Resistance to oxidative stress is a major factor in longevity determination of nematodes (19-22), Drosophila (23-26), and rodents (27). One of the factors in the extension of life span of Snell dwarf mice has been attributed to their resistance to oxidative stress (28-30). This is supported by the observation that Snell dwarf fibroblasts are significantly more resistant to various oxidative stress-producing factors such as UV light, heavy metal (Cd), H2O2 , paraquat, and heat shock (30). In view of this, we compared the levels of Trx-ASK1 in young vs. aged controls to those in age-matched long-lived Snell dwarf mice to determine whether the regulation of ASK1 and downstream p38 MAPK activities are indicative of a decreased level of oxidative stress. In these studies we propose a basic mechanism that attributes the increased basal level of p38 MAPK pathway activity in aged livers to the Trx-mediated regulation of the redox state of the cell. We focus on whether the activity of the p38 MAPK pathway in aged tissue may be attributed to regulation by its upstream activators, i.e., ASK1 and MKK3, whose activities depend on the Trx-ASK1 levels, and whether the Trx-ASK1 levels correlate with the decreased activity in the long-lived Snell dwarf mutant. We propose, therefore, that the mechanism by which the dwarf exhibits characteristics of decreased age-associated oxidative stress may involve the intracellular balance between free ASK1 vs. Trx-ASK1 complex that mediates the level of activity of the stress response p38 MAPK pathway. We demonstrate that ROS produced by the specific dysfunction of ETC CI activates the p38 MAPK pathway via the balance of ASK vs. Trx-ASK levels determined by the redox state of the cells.

MATERIALS AND METHODS

Animals and tissues

All mice were born and reared in a specific pathogen-free colony at The Jackson Laboratory as described (31). Control males were housed in groups of 1–3 littermates per cage; dwarf males were also housed 1–3 per cage, with at least one control female to provide warmth.

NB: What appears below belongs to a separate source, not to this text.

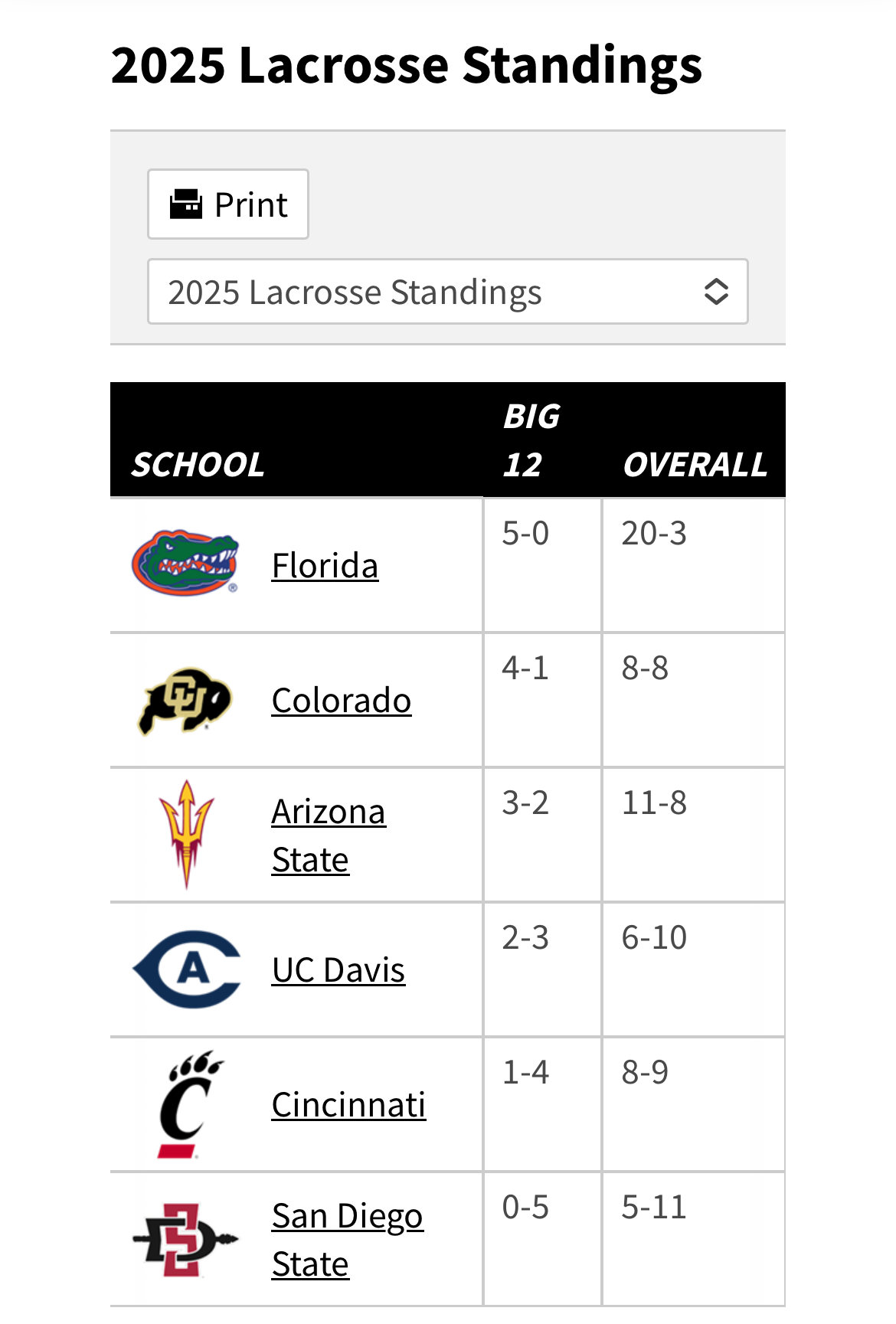Click the OVERALL column header

(695, 465)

Snell dwarf mice were produced by mating DW/J Pitdw/+ parents with C3H/HeJ Pitdw/+ parents to produce the compound mutant DWC3F1 Pit 1dw/Pit 1dwJ dwarf and both wild-type (Pit 1+/+) and heterozygote (Pit 1dw/+ or Pit 1dwJ/+) controls. Since the wild-type and heterozygote controls are phenotypically similar with respect to body weight and longevity, they are collectively designated “+/?” controls.

The animals were killed by decapitation. Liver samples of 3- to 6- and 20- to 23-months-old male control and Snell dwarf mice were harvested, sliced, immediately frozen in liquid nitrogen, and stored at −80°C until use. The number of mice used in this study: 3- to 6-months-old control (n=6), 3- to 6-months-old Snell dwarf (n=4), 20- to 23-months-old control (n=4), 20- to 23-months-old Snell dwarf (n=6).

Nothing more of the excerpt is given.